Given exercise A: Edit the rows from the line containing "This screenshot has width=242, height=186." through the end of the rows, replacing "dropdown" with "menu" and leaving everything else unchanged.

Passage:
[START]

Moses Chimwanga with his 23 years of age is the oldest and he is very different from Catherine and Ian. He has a solar character, and it is difficult to see him without an open smile on his face. His history was published last November in the British daily The Guardian under the title “From street child to college boy” with a picture with his usual bright smile in the yard of Mthunzi, our project in Lusaka, Zambia. Due to his lively personality, his school career has not been as easy as that of Catherine and Ian, yet he made it. The memories of his street life, doing anything in order to get some alcohol to drink or some jenkem (solvente per vernici) to sniff, are still vivid and have become a motivation to engage in social work.
Three nice stories, three extraordinary positive persons that are for us at Koinonia the proof that the support we have offered and continue to offer with passion and love to many former street children at Kivuli, Anita’s Home, Mthunzi and other projects is amply re-paid.
But we can not avoid some reflections. First of all, to measure the success of an education for life, like that which we intend to offer, with the sole yardstick of student academic achievements would be wrong. There are many boys and girls who have passed through our homes and have not had great academic successes – because of their history and their personal limits – and have left school at the end of compulsory schooling. They are mechanics, tailors, secretaries, carpenters, waiters and cooks who earn their living honestly and decently.
We do not like the mentality prevailing in Kenya, where newspapers publish with great emphasis the exams results of class eighth and twelfth – respectively, last grade of primary school and last class of the secondary. When such results are published, for several days in the front page of the national papers there are the photos of the best students and the best schools. For the schools is a source of pride – and above all of profit, since the first ranking schools are always private ones. In the following days there are also, reported in details, cases of students who commit suicide because they have not passed or did not have the results they expected. Education is conceived and practised as purely functional to a type of society that enhances competition and success. The examinations are done through written tests, the same for all students nationally, with the result that education is often confused with memorization. If teachers, schools and parents are interested only that students pass the exams with high marks, there is no real education for life, for the whole human person.

[END]

Given exercise B:
Does each statement agree with the passage? Answer yes or no, and quote the words from the passage that decide it.
(i) Moses Chimwanga is 23 years old.
(ii) Moses Chimwanga's story appeared in The Guardian last March.
(iii) In Kenya, the first-ranking schools are always public ones.

Records for the exercise:

[START]

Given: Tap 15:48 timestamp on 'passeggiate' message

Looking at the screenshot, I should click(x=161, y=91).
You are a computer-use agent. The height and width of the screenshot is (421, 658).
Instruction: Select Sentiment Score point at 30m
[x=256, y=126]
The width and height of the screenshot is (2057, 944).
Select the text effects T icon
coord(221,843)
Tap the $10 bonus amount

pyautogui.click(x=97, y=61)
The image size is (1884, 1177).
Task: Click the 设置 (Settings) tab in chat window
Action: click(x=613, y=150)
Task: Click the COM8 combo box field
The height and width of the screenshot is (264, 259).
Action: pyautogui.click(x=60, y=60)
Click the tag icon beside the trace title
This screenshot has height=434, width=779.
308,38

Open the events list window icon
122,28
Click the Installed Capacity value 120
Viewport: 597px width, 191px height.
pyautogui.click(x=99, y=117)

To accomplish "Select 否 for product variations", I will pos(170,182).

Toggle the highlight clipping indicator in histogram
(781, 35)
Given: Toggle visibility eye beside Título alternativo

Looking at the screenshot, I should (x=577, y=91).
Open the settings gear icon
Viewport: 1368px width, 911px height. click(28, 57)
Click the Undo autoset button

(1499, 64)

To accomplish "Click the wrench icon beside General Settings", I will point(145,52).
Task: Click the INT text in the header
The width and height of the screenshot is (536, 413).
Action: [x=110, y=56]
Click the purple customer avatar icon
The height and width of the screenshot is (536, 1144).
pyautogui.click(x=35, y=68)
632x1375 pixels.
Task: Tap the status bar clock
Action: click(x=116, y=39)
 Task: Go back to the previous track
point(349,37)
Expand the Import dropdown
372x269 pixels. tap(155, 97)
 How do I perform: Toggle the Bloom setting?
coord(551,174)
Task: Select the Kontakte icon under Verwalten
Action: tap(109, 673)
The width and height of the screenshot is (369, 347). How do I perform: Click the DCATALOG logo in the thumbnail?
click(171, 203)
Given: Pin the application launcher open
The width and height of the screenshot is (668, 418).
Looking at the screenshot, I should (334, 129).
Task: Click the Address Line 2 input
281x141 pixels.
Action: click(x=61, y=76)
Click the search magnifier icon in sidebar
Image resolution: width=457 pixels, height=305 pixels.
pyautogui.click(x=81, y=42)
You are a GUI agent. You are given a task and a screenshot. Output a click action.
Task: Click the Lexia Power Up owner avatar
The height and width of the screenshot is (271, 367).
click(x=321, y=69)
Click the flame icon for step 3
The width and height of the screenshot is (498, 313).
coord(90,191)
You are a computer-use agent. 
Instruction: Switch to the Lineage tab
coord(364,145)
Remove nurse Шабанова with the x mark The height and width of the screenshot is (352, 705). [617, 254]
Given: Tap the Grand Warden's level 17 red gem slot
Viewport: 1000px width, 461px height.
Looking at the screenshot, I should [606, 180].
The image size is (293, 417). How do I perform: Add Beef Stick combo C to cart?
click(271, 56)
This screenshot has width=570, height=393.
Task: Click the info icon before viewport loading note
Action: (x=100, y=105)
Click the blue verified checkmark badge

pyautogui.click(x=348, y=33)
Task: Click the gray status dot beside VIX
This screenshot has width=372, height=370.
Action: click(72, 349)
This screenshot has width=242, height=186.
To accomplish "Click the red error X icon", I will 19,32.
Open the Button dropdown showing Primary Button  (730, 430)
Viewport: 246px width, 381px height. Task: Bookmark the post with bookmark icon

[END]

Solution A:
This screenshot has width=242, height=186.
To accomplish "Click the red error X icon", I will 19,32.
Open the Button menu showing Primary Button  (730, 430)
Viewport: 246px width, 381px height. Task: Bookmark the post with bookmark icon

Solution B:
(i) Yes: "Moses Chimwanga with his 23 years of age is the oldest"
(ii) No: "His history was published last November in the British daily The Guardian"
(iii) No: "since the first ranking schools are always private ones"